§ Task requirements: Repeat precisely the span of lines below that opens with the line containing "Click the D" and closes with the line containing "This screenshot has width=800, height=400.", both included.

§ Source material:
============================================================

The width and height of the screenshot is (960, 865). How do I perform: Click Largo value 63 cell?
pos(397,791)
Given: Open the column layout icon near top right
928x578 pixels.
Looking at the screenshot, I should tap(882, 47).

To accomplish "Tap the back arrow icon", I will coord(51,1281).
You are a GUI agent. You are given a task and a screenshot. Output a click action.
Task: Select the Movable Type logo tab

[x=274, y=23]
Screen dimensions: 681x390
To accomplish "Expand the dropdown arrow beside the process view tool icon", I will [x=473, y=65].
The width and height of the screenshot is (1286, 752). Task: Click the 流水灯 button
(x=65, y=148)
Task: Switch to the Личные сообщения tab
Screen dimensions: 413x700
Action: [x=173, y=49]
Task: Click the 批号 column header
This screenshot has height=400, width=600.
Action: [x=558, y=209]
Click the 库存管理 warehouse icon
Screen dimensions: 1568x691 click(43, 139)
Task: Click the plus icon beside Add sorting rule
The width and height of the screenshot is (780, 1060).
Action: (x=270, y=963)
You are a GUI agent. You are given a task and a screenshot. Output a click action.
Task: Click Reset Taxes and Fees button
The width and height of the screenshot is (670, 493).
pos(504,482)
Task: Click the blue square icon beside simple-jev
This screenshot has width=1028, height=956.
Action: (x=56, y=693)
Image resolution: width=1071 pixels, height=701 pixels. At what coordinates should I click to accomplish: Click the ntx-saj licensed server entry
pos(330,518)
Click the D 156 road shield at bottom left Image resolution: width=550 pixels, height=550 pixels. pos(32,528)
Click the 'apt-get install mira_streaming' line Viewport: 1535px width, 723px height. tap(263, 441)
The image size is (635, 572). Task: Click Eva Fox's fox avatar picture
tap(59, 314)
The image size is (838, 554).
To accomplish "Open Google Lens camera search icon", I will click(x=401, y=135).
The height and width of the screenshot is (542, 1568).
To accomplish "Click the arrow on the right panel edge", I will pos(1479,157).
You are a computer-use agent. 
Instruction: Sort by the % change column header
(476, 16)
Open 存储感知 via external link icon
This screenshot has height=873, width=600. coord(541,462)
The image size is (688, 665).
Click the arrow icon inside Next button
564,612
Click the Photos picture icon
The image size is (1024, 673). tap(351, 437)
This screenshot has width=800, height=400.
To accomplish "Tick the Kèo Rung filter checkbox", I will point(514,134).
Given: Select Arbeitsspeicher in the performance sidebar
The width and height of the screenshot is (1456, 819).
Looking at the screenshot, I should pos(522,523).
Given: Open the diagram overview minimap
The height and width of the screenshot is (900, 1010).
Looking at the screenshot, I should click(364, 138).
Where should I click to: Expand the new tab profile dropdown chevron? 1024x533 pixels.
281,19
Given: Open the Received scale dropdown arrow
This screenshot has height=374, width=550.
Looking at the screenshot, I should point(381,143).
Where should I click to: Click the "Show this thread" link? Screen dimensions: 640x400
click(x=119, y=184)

============================================================

§ Solution to the problem:
Click the D 156 road shield at bottom left Image resolution: width=550 pixels, height=550 pixels. pos(32,528)
Click the 'apt-get install mira_streaming' line Viewport: 1535px width, 723px height. tap(263, 441)
The image size is (635, 572). Task: Click Eva Fox's fox avatar picture
tap(59, 314)
The image size is (838, 554).
To accomplish "Open Google Lens camera search icon", I will click(x=401, y=135).
The height and width of the screenshot is (542, 1568).
To accomplish "Click the arrow on the right panel edge", I will pos(1479,157).
You are a computer-use agent. 
Instruction: Sort by the % change column header
(476, 16)
Open 存储感知 via external link icon
This screenshot has height=873, width=600. coord(541,462)
The image size is (688, 665).
Click the arrow icon inside Next button
564,612
Click the Photos picture icon
The image size is (1024, 673). tap(351, 437)
This screenshot has width=800, height=400.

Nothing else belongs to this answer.